#### INFORMATION SHOWN

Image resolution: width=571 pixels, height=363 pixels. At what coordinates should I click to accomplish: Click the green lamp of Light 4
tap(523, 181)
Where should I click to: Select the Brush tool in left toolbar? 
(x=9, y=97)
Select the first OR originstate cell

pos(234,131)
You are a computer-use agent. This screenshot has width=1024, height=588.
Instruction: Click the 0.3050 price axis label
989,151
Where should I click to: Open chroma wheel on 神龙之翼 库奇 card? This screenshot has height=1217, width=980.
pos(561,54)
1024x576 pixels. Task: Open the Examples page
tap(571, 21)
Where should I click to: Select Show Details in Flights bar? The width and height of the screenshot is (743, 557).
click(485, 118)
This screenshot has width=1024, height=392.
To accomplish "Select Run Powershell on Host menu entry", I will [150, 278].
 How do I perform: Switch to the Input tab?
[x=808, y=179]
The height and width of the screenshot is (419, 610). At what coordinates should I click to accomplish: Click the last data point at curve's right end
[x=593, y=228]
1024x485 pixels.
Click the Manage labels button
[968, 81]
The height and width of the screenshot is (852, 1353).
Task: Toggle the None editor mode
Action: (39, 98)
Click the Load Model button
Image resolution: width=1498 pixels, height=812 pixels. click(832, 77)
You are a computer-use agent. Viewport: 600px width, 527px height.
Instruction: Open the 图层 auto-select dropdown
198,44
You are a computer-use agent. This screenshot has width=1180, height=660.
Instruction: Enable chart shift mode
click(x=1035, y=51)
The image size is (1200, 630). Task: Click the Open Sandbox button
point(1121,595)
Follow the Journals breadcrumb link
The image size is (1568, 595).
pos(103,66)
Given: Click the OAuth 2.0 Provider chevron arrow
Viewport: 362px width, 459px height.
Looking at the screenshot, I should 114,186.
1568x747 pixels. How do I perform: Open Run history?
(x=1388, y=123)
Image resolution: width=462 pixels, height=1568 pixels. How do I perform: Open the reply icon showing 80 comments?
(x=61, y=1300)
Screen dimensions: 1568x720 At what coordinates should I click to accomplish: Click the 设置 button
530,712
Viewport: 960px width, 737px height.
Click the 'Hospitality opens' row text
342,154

########

Please copy every line from the entries that includes the word "agent".

You are a computer-use agent. This screenshot has width=1024, height=588.
You are a computer-use agent. Viewport: 600px width, 527px height.
You are a computer-use agent. This screenshot has width=1180, height=660.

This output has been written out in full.